Duck se da cuenta de que varias de las personas que se han acercado a mirar empiezan a murmurar señalando hacia Hamza. Y todos parecen cabreados. Duck sabe que están a punto de traspasar la barrera que separa la cordura del linchamiento popular.
—¡Él no ha hecho nada! —responde, en voz lo suficientemente alta como para que le oigan.
—¡Es un puto terrorista! —grita Jerome, intentando soltarse. Duck le empuja hacia atrás y levanta las manos, pacificador.
—¡Hijo de puta! —grita alguien.
Duck y Gabriel retroceden un par de pasos, observando al grupo de personas que se encuentran cada vez más cerca de ellos. Jerome les observa con una sonrisa torcida en el rostro. Tras ellos, Richard ayuda a Hamza a incorporarse. El taxista tiene la nariz rota y el labio superior partido. Le falta un diente. Su barbilla y su ropa están manchándose de sangre.
—¡Apartaos! —exige Jerome, cerrando los puños—. No quiero haceros nada a vosotros, pero ese Alí Babá de mierda tiene que recibir su parte.
Gabriel mira a Duck y después a la muchedumbre, que cada vez se parece más a un pelotón de fusilamiento.
—Duck, tal vez deberíamos…
—¡Es inocente! —asegura Duck—. Es un taxista, por el amor de Dios…
—¡Su gente es responsable de la muerte de muchos americanos inocentes y debe pagar por ello! —grita Jerome, levantando un grito exaltado por parte del público.
—Tu gente es responsable de la muerte de seis millones de judíos. Tal vez deberíamos darte una paliza a ti.

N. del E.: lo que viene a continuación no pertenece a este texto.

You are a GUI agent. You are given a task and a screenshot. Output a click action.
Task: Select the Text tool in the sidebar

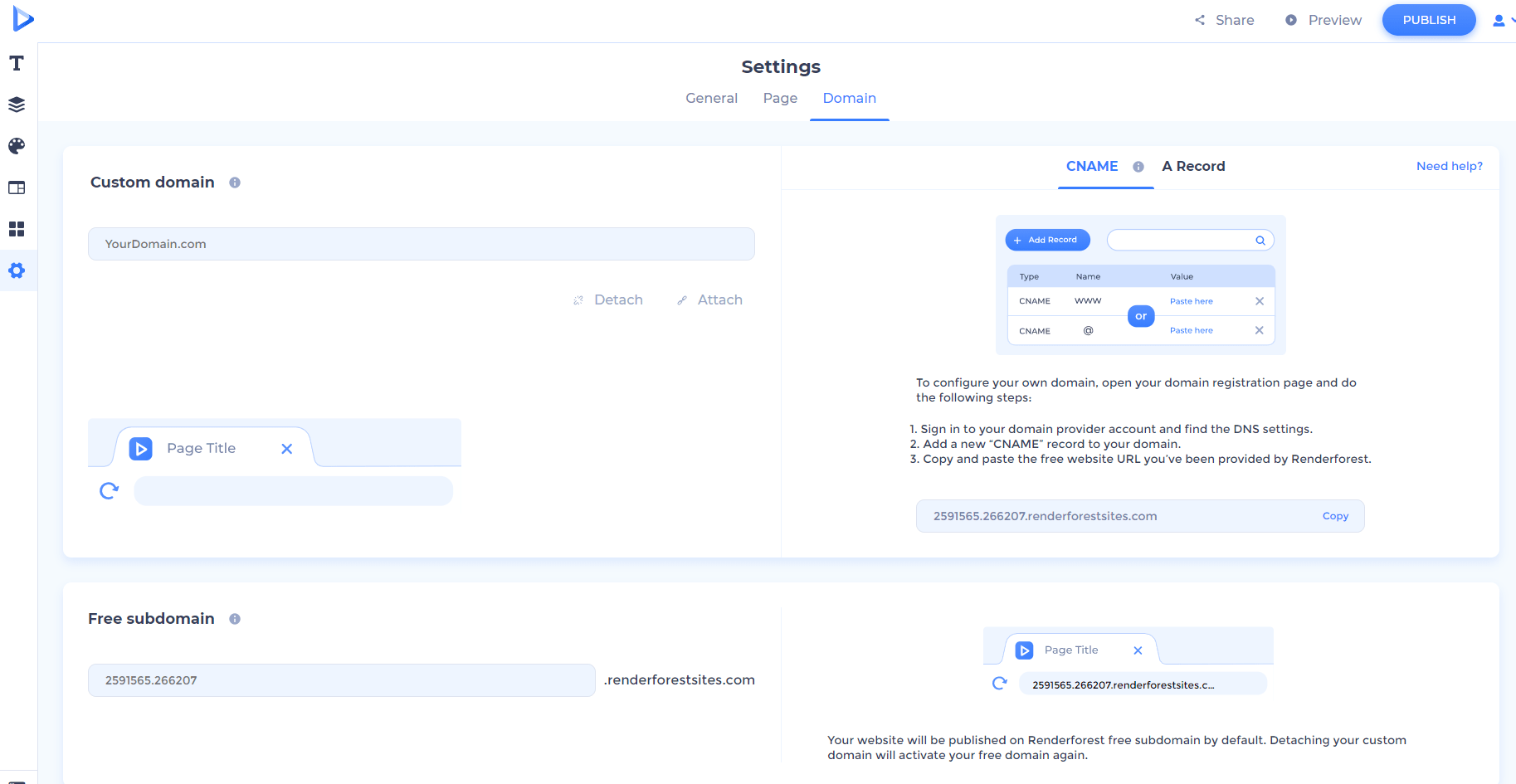pyautogui.click(x=16, y=62)
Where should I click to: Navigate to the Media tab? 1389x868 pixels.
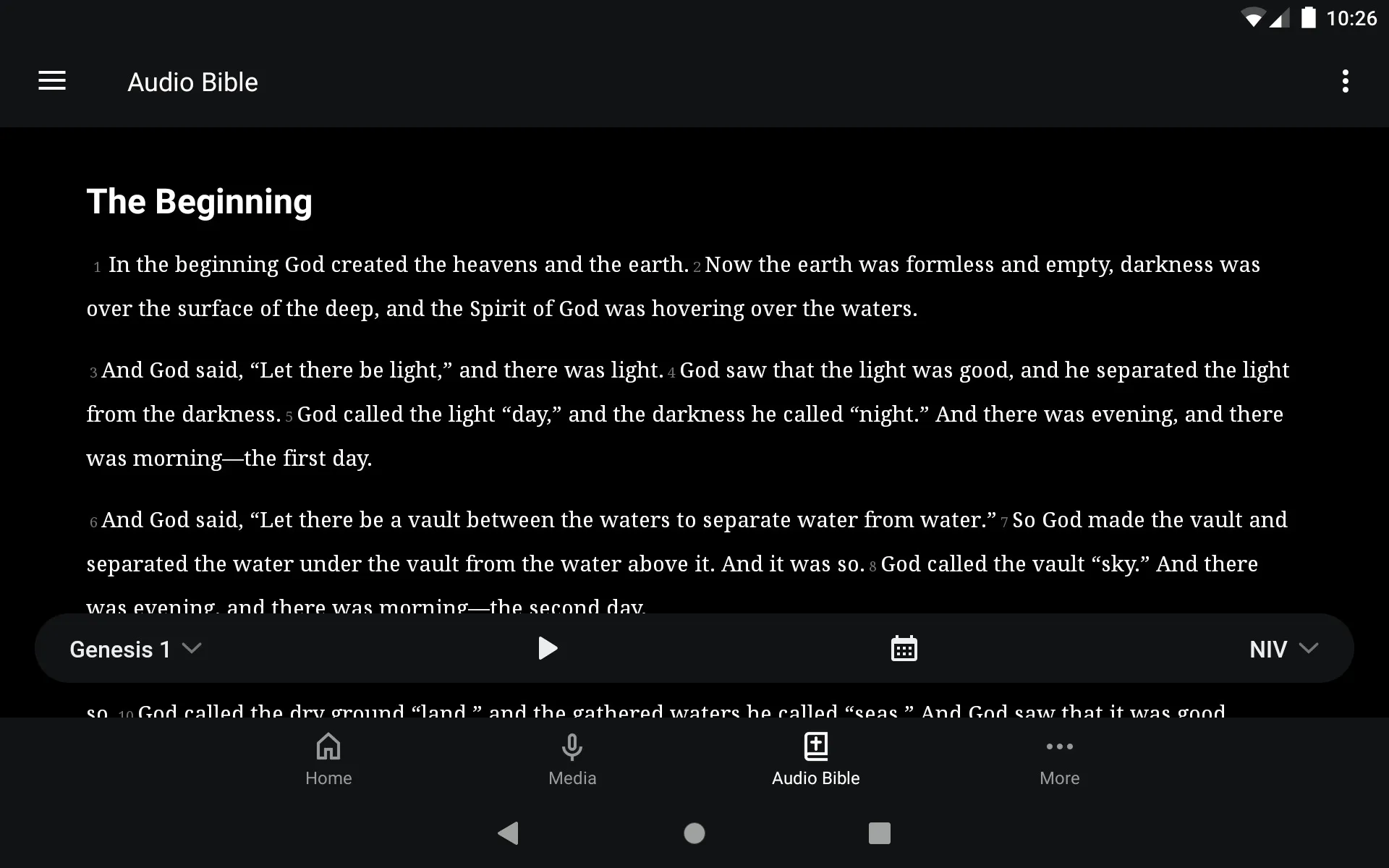pos(572,758)
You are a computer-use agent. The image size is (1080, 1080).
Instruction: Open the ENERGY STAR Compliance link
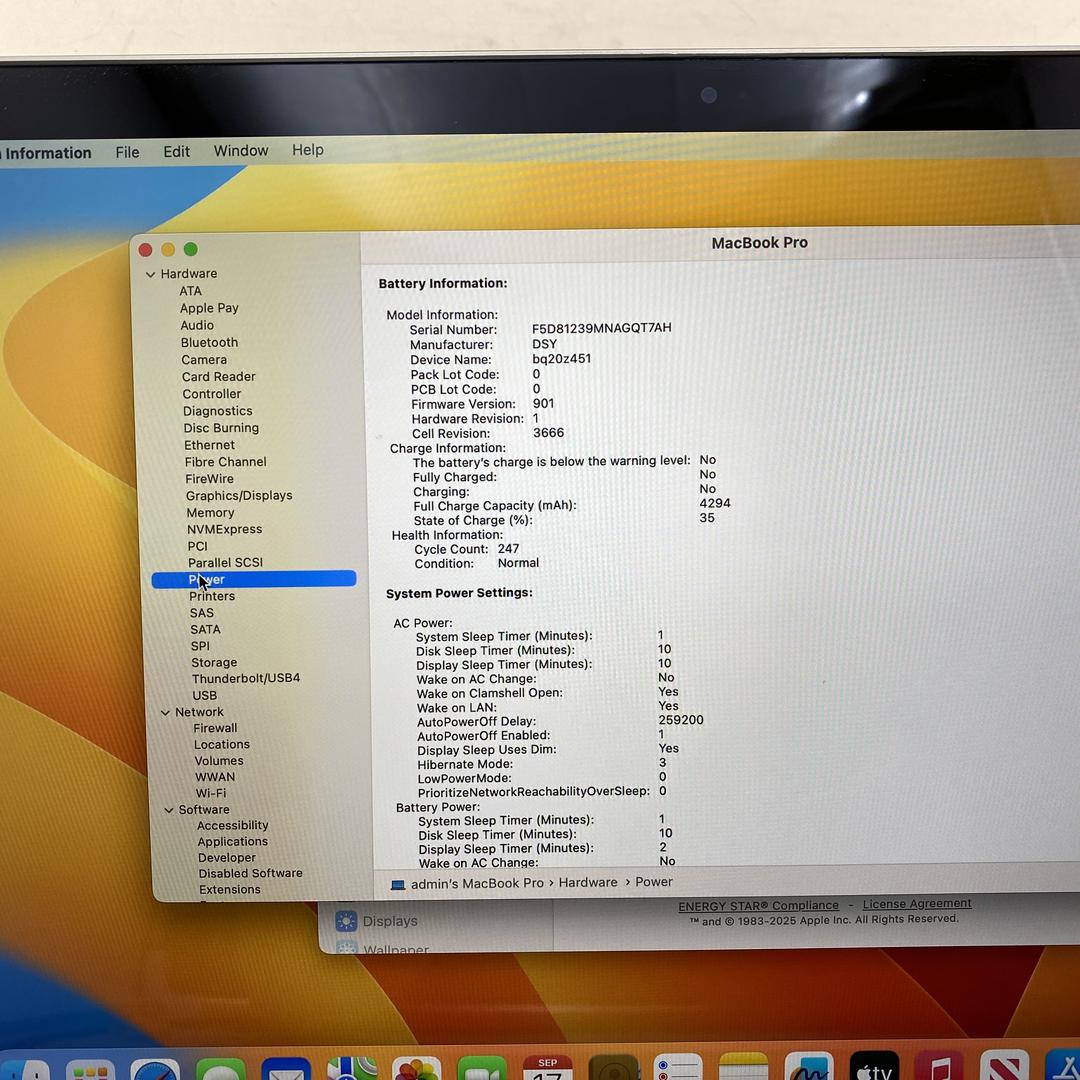pyautogui.click(x=758, y=906)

Richard Jewel ni siquiera levanta la voz cuando habla, pero en estos treinta metros cuadrados de la autopista 10, cercanos a Palm Springs, se hace el silencio después de su sentencia. Duck Motton olvida por un momento a Jerome y gira la cabeza para mirar a Richard con expresión de perplejidad.
—¿Qué coño has dicho? —Jerome ya no suena tan seguro de sí mismo como antes.
—He dicho exactamente lo que has oído —responde Richard—. Si es que tu cerebro de chorlito es capaz de procesar más de una frase a la vez.
Jerome alza un puño cerrado, señalando hacia Richard Jewel.
—No eres más que un borracho de mierda y estás protegiendo a un terrorista.
Richard se encoge de hombros.
Pero Jerome se da cuenta de que ha perdido el favor de la gente. Todos murmuran y alternan las miradas entre la escena que tienen delante y la que ocurre en el horizonte, al oeste.
Finalmente, Jerome se aleja dando largas zancadas hacia su Chevrolet tuneado. Duck lanza un suspiro de alivio y se acerca a Richard Jewel y Hamza.
—Gracias —les dice el taxista.
Zoe le ofrece un pañuelo. Hamza lo coge y presiona contra el labio y la nariz.
—Si no te importa, compañero, seguiré conduciendo yo —dice Duck.